**What needs to be done:**
Look for the word "computer" in the data below, and copy every line that holds it.

Data entries
+===+

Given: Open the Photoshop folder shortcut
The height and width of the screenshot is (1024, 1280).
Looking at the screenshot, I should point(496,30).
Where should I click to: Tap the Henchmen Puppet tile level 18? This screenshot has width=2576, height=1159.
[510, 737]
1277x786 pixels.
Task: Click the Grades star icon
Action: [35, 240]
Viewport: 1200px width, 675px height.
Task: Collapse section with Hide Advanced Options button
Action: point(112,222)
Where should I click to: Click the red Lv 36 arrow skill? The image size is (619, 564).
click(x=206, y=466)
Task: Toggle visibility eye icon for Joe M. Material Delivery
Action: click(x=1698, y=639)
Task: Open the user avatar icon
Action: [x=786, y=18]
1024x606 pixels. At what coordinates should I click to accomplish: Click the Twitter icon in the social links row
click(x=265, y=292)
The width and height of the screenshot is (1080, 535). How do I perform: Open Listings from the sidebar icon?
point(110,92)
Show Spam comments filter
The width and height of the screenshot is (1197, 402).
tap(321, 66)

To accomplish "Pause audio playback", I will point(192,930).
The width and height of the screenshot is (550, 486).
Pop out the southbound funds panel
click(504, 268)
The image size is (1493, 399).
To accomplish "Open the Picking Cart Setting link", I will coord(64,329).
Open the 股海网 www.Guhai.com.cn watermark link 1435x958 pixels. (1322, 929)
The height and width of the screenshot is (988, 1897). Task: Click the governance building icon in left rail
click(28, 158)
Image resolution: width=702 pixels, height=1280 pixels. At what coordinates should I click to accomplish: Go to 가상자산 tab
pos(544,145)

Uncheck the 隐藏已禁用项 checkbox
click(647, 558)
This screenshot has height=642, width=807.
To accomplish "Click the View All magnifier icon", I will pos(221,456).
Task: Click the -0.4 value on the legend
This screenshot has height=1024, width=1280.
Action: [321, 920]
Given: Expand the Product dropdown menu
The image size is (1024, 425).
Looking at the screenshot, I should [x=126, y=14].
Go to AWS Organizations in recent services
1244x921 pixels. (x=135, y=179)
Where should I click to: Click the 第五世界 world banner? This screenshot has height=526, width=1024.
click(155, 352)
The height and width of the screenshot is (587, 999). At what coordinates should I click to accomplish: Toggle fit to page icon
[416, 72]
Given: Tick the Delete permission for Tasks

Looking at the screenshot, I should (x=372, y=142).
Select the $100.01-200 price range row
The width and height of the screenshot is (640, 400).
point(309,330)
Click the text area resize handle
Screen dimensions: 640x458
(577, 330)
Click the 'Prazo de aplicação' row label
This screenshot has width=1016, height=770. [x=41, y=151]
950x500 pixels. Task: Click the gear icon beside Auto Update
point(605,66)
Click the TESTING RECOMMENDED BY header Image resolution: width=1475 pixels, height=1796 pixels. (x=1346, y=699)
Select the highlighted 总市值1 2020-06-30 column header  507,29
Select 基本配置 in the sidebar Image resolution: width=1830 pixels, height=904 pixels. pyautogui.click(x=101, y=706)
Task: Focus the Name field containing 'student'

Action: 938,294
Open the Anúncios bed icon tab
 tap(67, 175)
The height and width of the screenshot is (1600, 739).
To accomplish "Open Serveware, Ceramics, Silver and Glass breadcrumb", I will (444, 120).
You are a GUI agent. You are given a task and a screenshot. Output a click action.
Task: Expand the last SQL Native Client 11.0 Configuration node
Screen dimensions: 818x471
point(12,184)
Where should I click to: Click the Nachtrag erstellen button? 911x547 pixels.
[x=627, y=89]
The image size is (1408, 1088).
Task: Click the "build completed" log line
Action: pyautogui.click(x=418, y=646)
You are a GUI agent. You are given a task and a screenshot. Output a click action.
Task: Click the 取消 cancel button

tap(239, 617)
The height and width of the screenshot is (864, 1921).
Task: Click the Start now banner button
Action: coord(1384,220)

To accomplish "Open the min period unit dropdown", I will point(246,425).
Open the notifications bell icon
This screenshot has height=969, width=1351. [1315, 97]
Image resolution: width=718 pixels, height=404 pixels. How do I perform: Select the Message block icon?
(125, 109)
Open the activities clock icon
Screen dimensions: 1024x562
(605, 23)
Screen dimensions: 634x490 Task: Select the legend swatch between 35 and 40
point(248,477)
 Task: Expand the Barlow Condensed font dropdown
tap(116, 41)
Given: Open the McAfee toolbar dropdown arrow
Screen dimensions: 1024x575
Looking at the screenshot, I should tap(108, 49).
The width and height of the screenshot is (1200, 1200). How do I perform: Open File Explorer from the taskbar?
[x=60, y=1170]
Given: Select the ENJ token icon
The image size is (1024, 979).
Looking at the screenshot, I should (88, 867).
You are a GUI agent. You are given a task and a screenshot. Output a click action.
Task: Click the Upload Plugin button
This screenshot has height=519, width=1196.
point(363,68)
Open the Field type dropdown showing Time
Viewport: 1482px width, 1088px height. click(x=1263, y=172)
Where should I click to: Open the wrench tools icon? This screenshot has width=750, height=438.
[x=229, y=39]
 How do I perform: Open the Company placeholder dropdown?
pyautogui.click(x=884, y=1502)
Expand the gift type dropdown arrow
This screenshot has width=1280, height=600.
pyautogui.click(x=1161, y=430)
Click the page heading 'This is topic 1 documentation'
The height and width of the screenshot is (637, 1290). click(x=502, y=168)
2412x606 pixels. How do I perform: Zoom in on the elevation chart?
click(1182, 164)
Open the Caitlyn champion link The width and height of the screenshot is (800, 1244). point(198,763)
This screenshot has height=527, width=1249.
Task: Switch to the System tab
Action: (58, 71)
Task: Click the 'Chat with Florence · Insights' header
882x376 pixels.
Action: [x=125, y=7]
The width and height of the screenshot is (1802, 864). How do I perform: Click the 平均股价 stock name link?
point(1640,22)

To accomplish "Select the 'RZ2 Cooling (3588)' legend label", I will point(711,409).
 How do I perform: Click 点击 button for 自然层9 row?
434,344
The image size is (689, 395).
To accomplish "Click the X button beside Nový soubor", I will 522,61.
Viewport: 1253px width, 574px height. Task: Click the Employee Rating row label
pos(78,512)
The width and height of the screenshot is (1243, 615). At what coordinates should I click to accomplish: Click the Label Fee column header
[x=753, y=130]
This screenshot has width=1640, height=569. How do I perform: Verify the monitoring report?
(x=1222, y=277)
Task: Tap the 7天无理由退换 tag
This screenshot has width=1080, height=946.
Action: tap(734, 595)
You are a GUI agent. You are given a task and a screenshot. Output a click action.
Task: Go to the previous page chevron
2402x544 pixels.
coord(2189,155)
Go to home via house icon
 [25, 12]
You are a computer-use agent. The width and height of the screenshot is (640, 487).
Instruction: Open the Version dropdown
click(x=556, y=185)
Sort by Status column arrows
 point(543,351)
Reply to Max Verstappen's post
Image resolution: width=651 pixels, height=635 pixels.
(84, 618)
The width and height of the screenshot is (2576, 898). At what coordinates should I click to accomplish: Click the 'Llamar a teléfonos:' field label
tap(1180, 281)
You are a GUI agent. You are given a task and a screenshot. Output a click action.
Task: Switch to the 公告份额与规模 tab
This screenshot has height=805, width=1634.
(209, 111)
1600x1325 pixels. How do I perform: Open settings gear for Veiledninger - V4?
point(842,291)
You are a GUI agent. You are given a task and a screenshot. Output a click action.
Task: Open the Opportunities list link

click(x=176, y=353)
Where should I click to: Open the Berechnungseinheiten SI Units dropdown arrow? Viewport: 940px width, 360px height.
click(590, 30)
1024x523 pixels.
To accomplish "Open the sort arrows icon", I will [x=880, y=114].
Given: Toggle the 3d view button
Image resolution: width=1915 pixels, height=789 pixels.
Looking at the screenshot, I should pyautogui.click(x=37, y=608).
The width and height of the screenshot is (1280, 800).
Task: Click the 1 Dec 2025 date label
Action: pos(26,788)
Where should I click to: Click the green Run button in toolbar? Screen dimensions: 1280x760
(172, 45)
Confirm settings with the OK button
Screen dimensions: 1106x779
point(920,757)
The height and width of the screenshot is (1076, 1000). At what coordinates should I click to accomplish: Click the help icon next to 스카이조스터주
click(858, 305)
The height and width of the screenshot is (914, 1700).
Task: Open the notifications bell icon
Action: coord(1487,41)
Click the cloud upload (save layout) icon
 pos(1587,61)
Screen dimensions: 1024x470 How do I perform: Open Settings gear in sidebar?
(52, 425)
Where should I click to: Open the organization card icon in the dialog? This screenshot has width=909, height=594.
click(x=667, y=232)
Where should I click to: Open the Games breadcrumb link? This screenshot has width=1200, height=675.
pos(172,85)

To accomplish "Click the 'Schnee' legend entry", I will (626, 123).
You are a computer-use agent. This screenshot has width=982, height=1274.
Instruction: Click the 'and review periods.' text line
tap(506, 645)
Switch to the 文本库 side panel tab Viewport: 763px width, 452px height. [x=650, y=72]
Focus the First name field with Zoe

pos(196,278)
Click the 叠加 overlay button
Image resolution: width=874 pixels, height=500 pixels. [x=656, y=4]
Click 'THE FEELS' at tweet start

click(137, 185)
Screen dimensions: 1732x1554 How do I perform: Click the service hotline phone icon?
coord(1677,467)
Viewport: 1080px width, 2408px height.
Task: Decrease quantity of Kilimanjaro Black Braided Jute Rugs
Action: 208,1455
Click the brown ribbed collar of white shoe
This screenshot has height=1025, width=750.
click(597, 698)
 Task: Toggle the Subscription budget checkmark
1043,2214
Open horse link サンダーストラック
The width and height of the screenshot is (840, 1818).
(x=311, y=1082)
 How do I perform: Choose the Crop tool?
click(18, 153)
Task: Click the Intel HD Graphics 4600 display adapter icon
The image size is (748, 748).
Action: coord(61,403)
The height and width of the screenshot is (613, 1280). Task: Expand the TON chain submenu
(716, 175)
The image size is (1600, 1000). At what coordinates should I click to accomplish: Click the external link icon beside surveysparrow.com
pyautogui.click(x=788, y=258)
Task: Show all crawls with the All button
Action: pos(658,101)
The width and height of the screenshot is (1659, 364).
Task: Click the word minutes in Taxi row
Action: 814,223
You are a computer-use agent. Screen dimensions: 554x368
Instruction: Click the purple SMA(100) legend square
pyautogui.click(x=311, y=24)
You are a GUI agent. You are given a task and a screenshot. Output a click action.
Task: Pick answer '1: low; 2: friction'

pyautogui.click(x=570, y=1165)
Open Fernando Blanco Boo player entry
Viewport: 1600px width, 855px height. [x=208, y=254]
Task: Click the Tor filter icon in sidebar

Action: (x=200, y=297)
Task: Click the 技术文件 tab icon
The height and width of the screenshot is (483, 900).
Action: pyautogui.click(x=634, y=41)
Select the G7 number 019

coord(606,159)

+===+

**Answer area:**
You are a computer-use agent. The width and height of the screenshot is (640, 487).
You are a computer-use agent. This screenshot has width=982, height=1274.
You are a computer-use agent. Screen dimensions: 554x368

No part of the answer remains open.